The Doctor and his friends are trapped by Lumic’s new breed of Cybermen. Using the last remaining power source from the TARDIS, the Doctor immobilizes the Cybermen with an energy beam, and the survivors of the Cyberman attack on the Tyler mansion are now on the run. Ricky, the alternate universe’s battle-hardened version of Mickey, is killed by Cybermen while trying to escape. Pete and Rose try to infiltrate the Cyber-factory, using fake EarPods as a disguise, to find this universe’s Jackie, only to discover that she has already been converted into a Cyberman. The Doctor and Mrs. Moore, a resistance fighter from Ricky’s operation, discover an army of dormant Cybermen hidden beneath London. Mickey forms an uneasy alliance with Ricky’s friend Jake to storm Lumic’s zeppelin and try to find the controls Lumic uses to guide the Cybermen. Lumic, however, is no long in control – his enfeebled body is scheduled for an “upgrade” by the Cybermen, whether he wishes to remain human or not – and when he is in control, he is no longer Lumic. The Doctor still sees an opportunity to thwart the Cyberman invasion and return the TARDIS to its own universe, but not everyone who came with him will be making the return trip.
written by Tom MacRae
with thanks to Marc Platt
directed by Graeme Harper
music by Murray Gold
Guest Cast: Camille Coduri (Jackie Tyler), Noel Clarke (Mickey Smith), Shaun Dingwall (Pete Tyler), Roger Lloyd Pack (John Lumic), Andrew Hayden-Smith (Jake Simmonds), Helen Griffin (Mrs. Moore), Colin Spaull (Mr. Crane), Paul Kasey (Cyberleader), Nicholas Briggs (Cyber voice)
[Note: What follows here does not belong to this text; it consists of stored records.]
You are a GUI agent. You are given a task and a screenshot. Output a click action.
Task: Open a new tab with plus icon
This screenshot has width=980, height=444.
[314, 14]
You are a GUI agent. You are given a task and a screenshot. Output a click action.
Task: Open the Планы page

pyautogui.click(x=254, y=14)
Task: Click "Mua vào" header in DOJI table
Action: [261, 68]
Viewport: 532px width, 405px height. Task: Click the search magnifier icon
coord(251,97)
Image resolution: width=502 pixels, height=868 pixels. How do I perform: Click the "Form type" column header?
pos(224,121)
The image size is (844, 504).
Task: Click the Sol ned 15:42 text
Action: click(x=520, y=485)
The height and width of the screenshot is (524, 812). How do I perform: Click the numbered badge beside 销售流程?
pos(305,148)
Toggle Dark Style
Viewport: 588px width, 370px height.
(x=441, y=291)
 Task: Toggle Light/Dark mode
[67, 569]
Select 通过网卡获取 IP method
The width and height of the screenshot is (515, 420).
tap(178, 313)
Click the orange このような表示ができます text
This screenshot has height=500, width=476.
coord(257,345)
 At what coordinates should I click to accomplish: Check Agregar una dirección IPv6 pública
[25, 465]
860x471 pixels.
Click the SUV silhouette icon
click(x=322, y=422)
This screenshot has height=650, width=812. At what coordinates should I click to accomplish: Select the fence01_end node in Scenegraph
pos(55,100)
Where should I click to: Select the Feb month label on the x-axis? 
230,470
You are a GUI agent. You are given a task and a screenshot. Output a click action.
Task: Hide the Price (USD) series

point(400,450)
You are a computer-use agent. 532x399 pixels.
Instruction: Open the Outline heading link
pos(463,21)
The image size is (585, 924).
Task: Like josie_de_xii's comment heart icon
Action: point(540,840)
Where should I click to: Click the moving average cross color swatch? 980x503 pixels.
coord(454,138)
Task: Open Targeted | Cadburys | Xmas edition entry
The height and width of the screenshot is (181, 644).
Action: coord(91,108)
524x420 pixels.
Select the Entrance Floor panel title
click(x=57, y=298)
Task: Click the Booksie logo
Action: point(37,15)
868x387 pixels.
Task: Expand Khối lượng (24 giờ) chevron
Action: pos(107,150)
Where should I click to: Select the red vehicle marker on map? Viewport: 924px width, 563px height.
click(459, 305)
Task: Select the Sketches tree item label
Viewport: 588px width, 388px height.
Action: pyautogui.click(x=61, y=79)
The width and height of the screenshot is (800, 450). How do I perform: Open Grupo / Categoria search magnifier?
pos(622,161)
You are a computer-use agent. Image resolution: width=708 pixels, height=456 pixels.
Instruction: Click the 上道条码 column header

LogBook entry & review by Earl Green
Review: I love the atmosphere of this two-parter, but where pacing and storytelling are concerned, it’s reminding me why the original series had four-part stories – it seems like there should’ve been a third episode here, rather than ramping things up to breakneck speed halfway through part two with revelations about the roles that the alternate Mickey and alternate Pete Tyler are playing in their universe, and culminating in Mickey’s rather sudden change of heart at the end of the story. That the Doctor can just take a cell phone, jam it into a piece of electronic equipment and bring down this little corner of the Cybermen’s empire is a massive plot convenience if you’re being charitable, and massive plot contrivance if you’re not.
There’s something quite satisfying, however, about the fate of John Lumic, even though once again it falls under the “Davros already did it” category. It does, however, make one wonder about who the Cyber Controller (Tomb Of The Cybermen, Attack Of The Cybermen) and the Cyber Planner (The Invasion) were in the Doctor’s “home” reality. The manner in which these Cybermen are disposed of goes against the grain of everything that we knew about the Cybermen before, but on the other hand, it came be argued that Lumic’s new breed of Cybermen are not “true” Cybermen as we knew them before; their origins are different and it could be argued that they may be more primitive. And in the “Big Finish already did it” category, the plot point of restoring the Cybermen’s consciousness and self-awareness to them as a means of bringing them to their knees was taken from the audio play Spare Parts (whose author, original Who scriptwriter Marc Platt, did indeed receive a “special thanks” credit in both Age Of Steel and Rise Of The Cybermen).
A mixed bag, this Age Of Steel. It’s entertaining and suspenseful in its own right, but it’s hardly giving us anything we haven’t already seen either in previous TV Doctor Who, or in Doctor Who in other media.